陰性支持反応は乳児期の姿勢反射の一部としてみられるため、まずは発達段階に応じた正常範囲を理解しておくことが前提になります。そのうえで、姿勢反射の統合がスムーズでない場合や、中枢神経系の障害に伴って原始的な反応が運動のなかに残りやすい場合には、全体の運動発達の一部として注意深くみる必要があります。

  • 乳児期の発達過程に伴う生理的な反応
  • 姿勢反射の統合や切り替えの未熟さ
  • 中枢神経系障害に関連した姿勢・運動発達の偏り
  • 筋緊張の偏りや支持性の不安定さ

注意したい所見

月齢に比べて反応が不自然に強い、左右差がある、他の原始反射が目立つ、支持や姿勢の切り替えが極端に不安定といった場合は、反射単独ではなく発達全体の評価が必要です。とくに、立位や移動の準備過程で下肢の反応が姿勢の安定を妨げているようにみえる場合には、他の姿勢反応も含めて総合的にみることが重要です。
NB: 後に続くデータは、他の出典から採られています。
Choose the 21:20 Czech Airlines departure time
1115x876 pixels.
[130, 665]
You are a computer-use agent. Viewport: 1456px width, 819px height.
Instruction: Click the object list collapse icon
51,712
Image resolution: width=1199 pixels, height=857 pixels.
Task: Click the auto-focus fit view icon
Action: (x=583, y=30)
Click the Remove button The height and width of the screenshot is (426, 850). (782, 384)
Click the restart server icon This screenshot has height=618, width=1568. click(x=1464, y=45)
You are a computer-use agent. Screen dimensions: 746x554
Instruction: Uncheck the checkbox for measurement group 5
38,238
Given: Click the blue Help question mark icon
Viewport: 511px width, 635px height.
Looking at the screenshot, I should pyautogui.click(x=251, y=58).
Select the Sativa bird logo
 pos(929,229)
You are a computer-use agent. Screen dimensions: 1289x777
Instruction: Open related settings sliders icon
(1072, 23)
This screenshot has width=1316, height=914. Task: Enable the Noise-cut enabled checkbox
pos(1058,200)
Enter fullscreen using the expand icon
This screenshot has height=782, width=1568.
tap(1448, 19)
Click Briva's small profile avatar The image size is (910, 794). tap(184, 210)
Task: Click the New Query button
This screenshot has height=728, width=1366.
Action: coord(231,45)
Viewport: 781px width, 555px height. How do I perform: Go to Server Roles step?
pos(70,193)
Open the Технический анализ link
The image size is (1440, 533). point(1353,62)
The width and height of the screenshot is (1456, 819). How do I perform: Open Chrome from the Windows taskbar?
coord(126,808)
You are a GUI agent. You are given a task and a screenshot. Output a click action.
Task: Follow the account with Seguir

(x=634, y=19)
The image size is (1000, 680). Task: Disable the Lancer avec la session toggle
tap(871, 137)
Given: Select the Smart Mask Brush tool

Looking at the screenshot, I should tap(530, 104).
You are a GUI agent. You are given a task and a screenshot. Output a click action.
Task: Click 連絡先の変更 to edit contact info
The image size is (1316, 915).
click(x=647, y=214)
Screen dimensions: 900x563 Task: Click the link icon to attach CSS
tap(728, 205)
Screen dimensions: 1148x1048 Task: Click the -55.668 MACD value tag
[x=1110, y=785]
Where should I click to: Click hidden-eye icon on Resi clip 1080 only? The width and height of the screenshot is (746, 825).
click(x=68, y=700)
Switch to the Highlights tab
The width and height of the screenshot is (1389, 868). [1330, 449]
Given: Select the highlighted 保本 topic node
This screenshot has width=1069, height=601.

また、反射の名前だけで異常と判断せず、月齢、発達歴、筋緊張、姿勢反応、日常動作との関係をあわせて解釈する必要があります。

対応の基本

対応の基本は、陰性支持反応だけを切り出して修正しようとするのではなく、姿勢調節全体、支持性、体幹・骨盤の安定、他の姿勢反射との関係の中でみることです。小児理学療法では、月齢や発達段階に応じて、抱き方、支持の与え方、姿勢の作り方を工夫しながら、より安定した運動経験につなげていきます。

  • 月齢と発達段階に応じて反応を解釈する
  • 陽性支持反応や立ち直り反応など他の反応もあわせてみる
  • 体幹・骨盤の安定性を含めて姿勢全体を評価する
  • 抱き上げや支持の方法を工夫して過剰な反応を誘発しにくくする
  • 反射単独ではなく、実際の姿勢・運動機能の改善につなげて考える

ひとことで言うと

陰性支持反応とは、支持面から離れたときに下肢が屈曲する乳児期の姿勢反射であり、陽性支持反応と対比しながら姿勢・運動発達のなかで評価する反応です。